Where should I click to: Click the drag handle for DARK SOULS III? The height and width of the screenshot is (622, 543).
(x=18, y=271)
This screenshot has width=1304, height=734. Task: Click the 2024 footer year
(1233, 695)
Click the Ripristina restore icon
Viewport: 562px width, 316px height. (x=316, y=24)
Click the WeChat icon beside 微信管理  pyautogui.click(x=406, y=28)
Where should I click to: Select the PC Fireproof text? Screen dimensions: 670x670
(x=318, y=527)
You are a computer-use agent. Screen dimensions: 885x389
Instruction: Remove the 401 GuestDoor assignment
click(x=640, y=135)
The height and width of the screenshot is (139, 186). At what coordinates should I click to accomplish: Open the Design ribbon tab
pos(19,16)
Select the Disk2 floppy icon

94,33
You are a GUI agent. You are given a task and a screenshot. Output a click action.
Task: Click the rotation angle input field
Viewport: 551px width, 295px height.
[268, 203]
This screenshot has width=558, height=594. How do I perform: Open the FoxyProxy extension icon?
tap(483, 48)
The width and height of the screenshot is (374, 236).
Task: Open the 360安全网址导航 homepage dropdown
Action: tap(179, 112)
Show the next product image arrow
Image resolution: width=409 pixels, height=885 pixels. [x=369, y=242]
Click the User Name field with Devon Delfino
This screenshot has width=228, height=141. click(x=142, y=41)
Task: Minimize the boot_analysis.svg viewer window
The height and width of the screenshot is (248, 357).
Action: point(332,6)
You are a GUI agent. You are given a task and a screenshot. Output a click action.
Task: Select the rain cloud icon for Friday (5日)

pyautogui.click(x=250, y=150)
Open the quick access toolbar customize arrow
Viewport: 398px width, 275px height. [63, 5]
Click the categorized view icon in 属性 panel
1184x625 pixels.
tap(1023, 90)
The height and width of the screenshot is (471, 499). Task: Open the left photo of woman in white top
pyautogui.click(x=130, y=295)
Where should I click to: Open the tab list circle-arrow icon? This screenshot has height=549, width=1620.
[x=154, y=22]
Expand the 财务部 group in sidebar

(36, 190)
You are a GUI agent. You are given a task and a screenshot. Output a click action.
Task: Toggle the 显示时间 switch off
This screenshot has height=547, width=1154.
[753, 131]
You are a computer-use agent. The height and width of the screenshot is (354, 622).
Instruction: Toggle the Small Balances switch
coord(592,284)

Problem to work on: In full and word for word, reproduce the data above.

The answer:
Where should I click to: Click the drag handle for DARK SOULS III? The height and width of the screenshot is (622, 543).
(x=18, y=271)
This screenshot has width=1304, height=734. Task: Click the 2024 footer year
(1233, 695)
Click the Ripristina restore icon
Viewport: 562px width, 316px height. (x=316, y=24)
Click the WeChat icon beside 微信管理  pyautogui.click(x=406, y=28)
Where should I click to: Select the PC Fireproof text? Screen dimensions: 670x670
(x=318, y=527)
You are a computer-use agent. Screen dimensions: 885x389
Instruction: Remove the 401 GuestDoor assignment
click(x=640, y=135)
The height and width of the screenshot is (139, 186). At what coordinates should I click to accomplish: Open the Design ribbon tab
pos(19,16)
Select the Disk2 floppy icon

94,33
You are a GUI agent. You are given a task and a screenshot. Output a click action.
Task: Click the rotation angle input field
Viewport: 551px width, 295px height.
[268, 203]
This screenshot has width=558, height=594. How do I perform: Open the FoxyProxy extension icon?
tap(483, 48)
The width and height of the screenshot is (374, 236).
Task: Open the 360安全网址导航 homepage dropdown
Action: tap(179, 112)
Show the next product image arrow
Image resolution: width=409 pixels, height=885 pixels. [x=369, y=242]
Click the User Name field with Devon Delfino
This screenshot has width=228, height=141. click(x=142, y=41)
Task: Minimize the boot_analysis.svg viewer window
The height and width of the screenshot is (248, 357).
Action: point(332,6)
You are a GUI agent. You are given a task and a screenshot. Output a click action.
Task: Select the rain cloud icon for Friday (5日)

pyautogui.click(x=250, y=150)
Open the quick access toolbar customize arrow
Viewport: 398px width, 275px height. [63, 5]
Click the categorized view icon in 属性 panel
1184x625 pixels.
tap(1023, 90)
The height and width of the screenshot is (471, 499). Task: Open the left photo of woman in white top
pyautogui.click(x=130, y=295)
Where should I click to: Open the tab list circle-arrow icon? This screenshot has height=549, width=1620.
[x=154, y=22]
Expand the 财务部 group in sidebar

(36, 190)
You are a GUI agent. You are given a task and a screenshot. Output a click action.
Task: Toggle the 显示时间 switch off
This screenshot has height=547, width=1154.
[753, 131]
You are a computer-use agent. The height and width of the screenshot is (354, 622).
Instruction: Toggle the Small Balances switch
coord(592,284)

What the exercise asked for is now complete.